Tasks to complete:
1. From the B1 excerpt, list every item that the final sentence says the Corporation would have to balance.
2. Answer these from the B1 excerpt:
(a) How many pages must a reader get through to reach the section titled "Role of the Corporation of Lloyd's"?
(b) What body is given as an example of a market-owned third party?
(c) What will the Corporation monitor, with implications for transactions if errors are found?
3. Echo the B1 excerpt starting at the words "One question that" and stopping after "the market’s regulator?".

Extracted text:
One question that has not yet been asked about B1 illustrates the need to work together: how will Lloyd’s manage the potential conflicts arising from its intended control of the technological solutions that will underpin the B1 systems, while effectively performing its role as the market’s regulator?


Anyone who has read through the first 126 pages of B1 will have reached a section entitled: “Role of the Corporation of Lloyd’s”. Primary among its list of functions is “prudent regulatory and performance oversight”. In addition, the Corporation will have a “stronger role in… building and running the technical solutions in the ecosystem”.


For example, “the Corporation will mandate a set of customer-oriented service standards to ensure best-in-class service” and “control and mandate data standards and the use of data structures to transact in the market. It will also monitor data quality with implications for transactions if errors are detected.” However, it will also “retain control and operational responsibility for the technology platforms.”


But who will supervise the supervisors, to ensure that Lloyd’s own technology infrastructure, and the Lloyd’s people who run it, meet or exceed the performance expectations imposed by Lloyd’s on Lloyd’s? Cooperation – involving the cession of some control – will be the answer. Such responsibility logically ought to fall to an interested third-party body owned by the market, such as the LMA. Without such third-party participation, Lloyd’s will begin marking its own homework. The Corporation would have to walk a very narrow line to balance its responsibilities for imposition of governance, the maintenance of controls, and the acquisition of insights with the maintenance of independence and the minimisation of interference.

Extracted records:
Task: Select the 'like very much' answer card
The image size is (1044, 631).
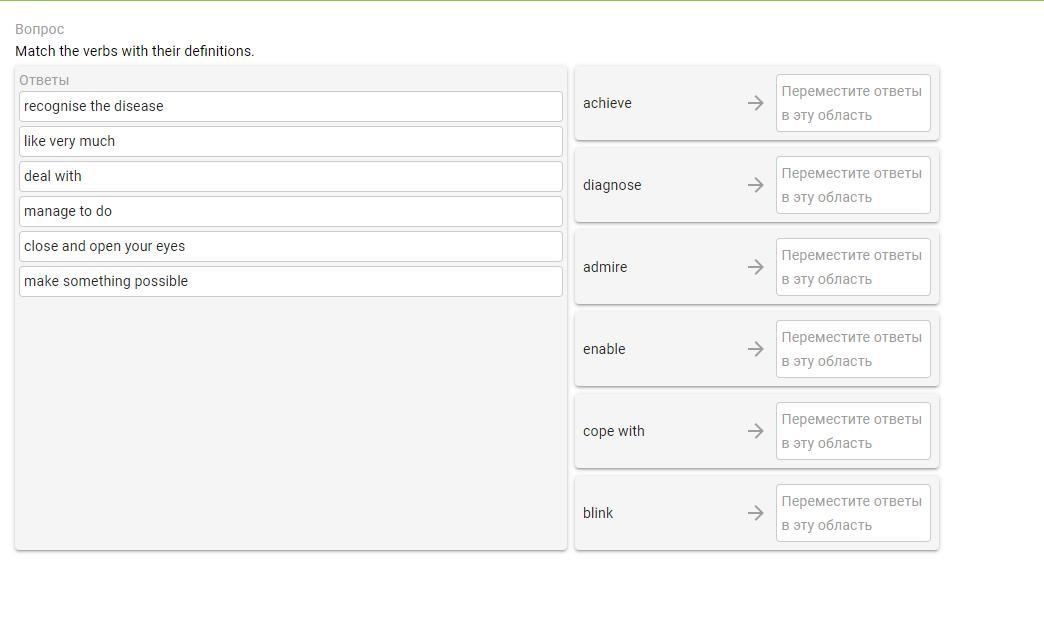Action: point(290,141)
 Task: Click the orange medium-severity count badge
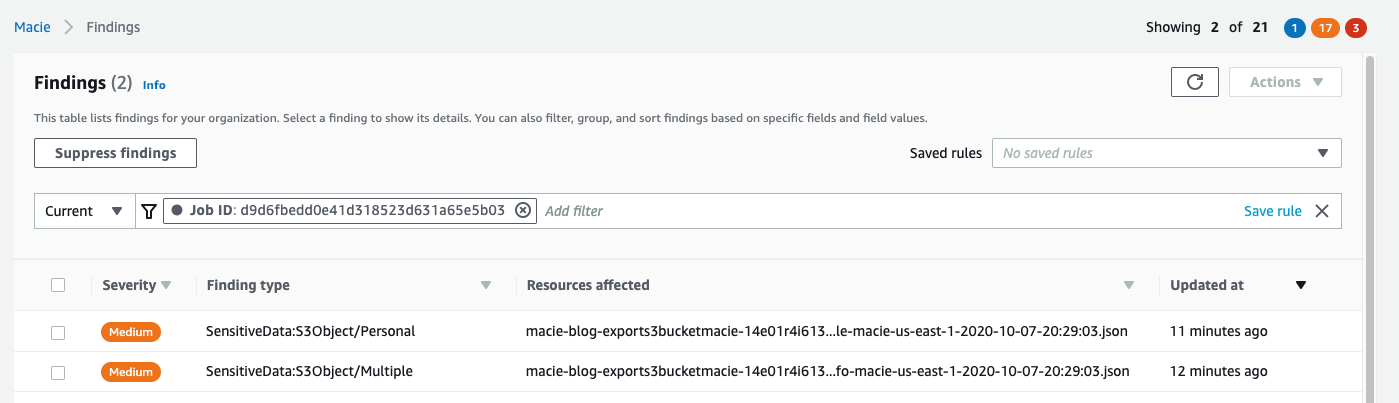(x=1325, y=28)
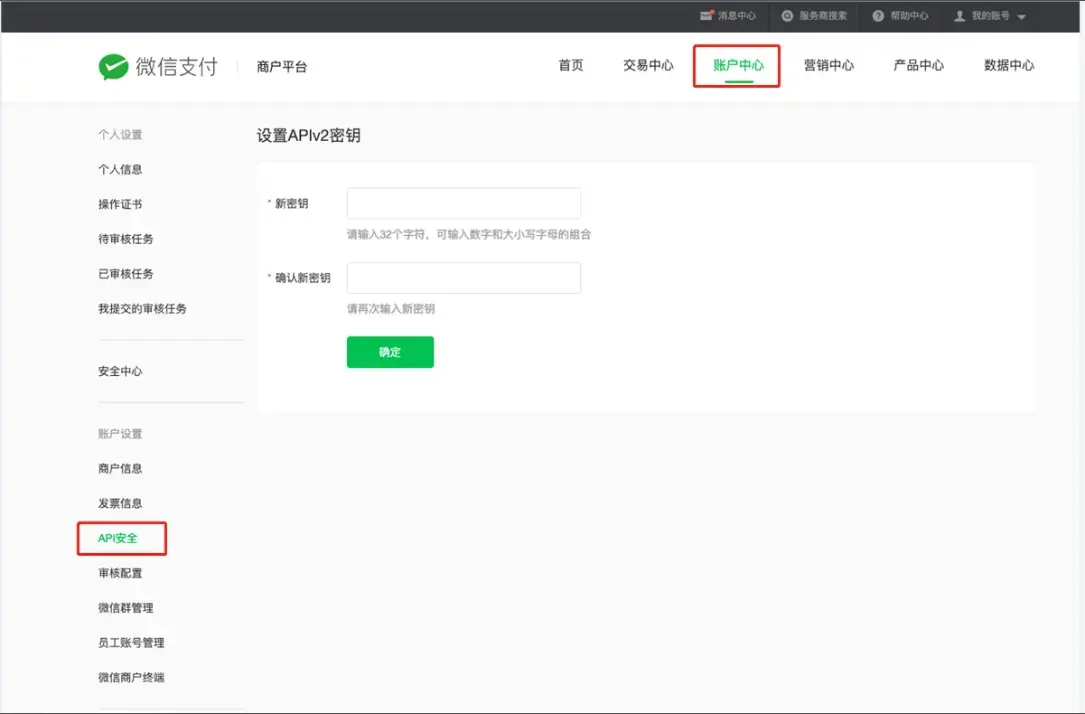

Results of the exercise:
1.
imposition of governance
maintenance of controls
acquisition of insights
maintenance of independence
minimisation of interference

2.
(a) 126
(b) The LMA
(c) Data quality

3.
One question that has not yet been asked about B1 illustrates the need to work together: how will Lloyd’s manage the potential conflicts arising from its intended control of the technological solutions that will underpin the B1 systems, while effectively performing its role as the market’s regulator?